Subcategory: Physics (not Nanoscience)
Room: Park Tower 8216
Jessica Patel - Delaware State University
Co-Author(s): Elham Mafi, Keesean Braithwaite, Mukti Rana
Pyroelectric materials show a change in their spontaneous polarization due to the temperature variations. This property makes these materials unique for sensing radiation in the infrared (IR) broad range. Here, we report the deposition and characterization of pyroelectric Calcium Lead Titanate (PCT) thin films for using them to fabricate pyroelectric detectors. PCT films were deposited on both silicon and Si/SiN/Ti/Au substrates at 13 mTorr pressure by 200W Radio Frequency (RF) sputtering in Ar+O2 environment for four hours. Substrates were kept at variable temperatures starting from 550 ºC up to 800 ºC during the deposition. The PCT films were annealed at 550, 600, 650 and 700 ºC in O2 environment for 15 minutes. X-ray diffraction (XRD) results confirm the polycrystalline nature of these films. Energy dispersive spectroscopy (EDS) function of scanning electron microscope (SEM) was done to determine the elemental composition of PCT films. Our EDS result reveals the presence of the elements such as Calcium, Lead, Titanium, and Oxygen in the thin films. Moreover, it shows that the films are stoichiometric (Ca0.43Pb0.57)TiO3 (Ca/Ti=0.5, Pb/Ti=0.66). The film thicknesses were measured using a Dektak model XT profilometer which ranges from ~ 250 to 400 nm. The surface morphology obtained from SEM and atomic force microscopy confirms the crack-free nature of our films as well as their smoothness and low surface roughness. Temperature dependence of capacitance, pyroelectric current, and pyroelectric coefficient were investigated for different PCT films. Our results show that films deposited at 550ºC and 600 ºC demonstrate better quality and larger values of pyroelectric coefficient. On the other hand, the capacitance fabricated on the PCT films at 550 ºC showed the highest value of pyroelectric current and pyroelectric coefficient which are 14 pA and 50 μC/m2K respectively at higher temperature. These results will be presented at the ERN conference.
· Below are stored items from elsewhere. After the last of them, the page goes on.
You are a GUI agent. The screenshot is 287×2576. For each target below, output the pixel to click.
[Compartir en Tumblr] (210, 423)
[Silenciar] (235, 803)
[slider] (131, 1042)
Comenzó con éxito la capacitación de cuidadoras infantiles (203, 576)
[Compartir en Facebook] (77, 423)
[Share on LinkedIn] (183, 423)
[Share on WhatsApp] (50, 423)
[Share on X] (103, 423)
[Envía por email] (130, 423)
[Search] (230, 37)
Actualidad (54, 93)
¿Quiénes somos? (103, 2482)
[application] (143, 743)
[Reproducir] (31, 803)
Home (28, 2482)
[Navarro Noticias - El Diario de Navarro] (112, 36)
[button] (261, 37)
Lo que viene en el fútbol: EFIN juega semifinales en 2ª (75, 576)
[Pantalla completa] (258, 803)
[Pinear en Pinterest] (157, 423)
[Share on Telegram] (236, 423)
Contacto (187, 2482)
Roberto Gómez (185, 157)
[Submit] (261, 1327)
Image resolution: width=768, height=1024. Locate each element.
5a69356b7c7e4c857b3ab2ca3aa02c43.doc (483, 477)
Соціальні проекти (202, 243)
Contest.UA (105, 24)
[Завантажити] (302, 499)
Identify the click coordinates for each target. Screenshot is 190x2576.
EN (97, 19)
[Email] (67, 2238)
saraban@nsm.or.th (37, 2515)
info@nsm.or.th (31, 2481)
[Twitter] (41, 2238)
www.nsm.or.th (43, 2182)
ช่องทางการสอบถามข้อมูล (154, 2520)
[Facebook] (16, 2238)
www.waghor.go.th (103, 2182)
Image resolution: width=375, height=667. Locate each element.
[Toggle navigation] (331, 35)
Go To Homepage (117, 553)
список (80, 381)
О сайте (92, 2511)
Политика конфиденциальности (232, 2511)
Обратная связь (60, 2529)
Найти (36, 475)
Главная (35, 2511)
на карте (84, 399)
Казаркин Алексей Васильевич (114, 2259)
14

Funder Acknowledgement(s): U.S. Department of Navy Grant; National Science Foundation; National Aeronautics and Space Administration Grant.
Faculty Advisor: Mukti Rana, email@example.com
Role: I deposited the Silicon material inside the chamber overnight - prepared the material. Also, I travelled to another institution to use their Rapid Annealing System and X-Ray Diffraction (Advanced 360 Bruker). After these operations, I applied photomask and performed capacitance and pyroelectric measurements. This project was mostly independent, except in times of travelling to a different institution, my coworkers prepared material and helped me with measurements in the lab in order to keep the research going.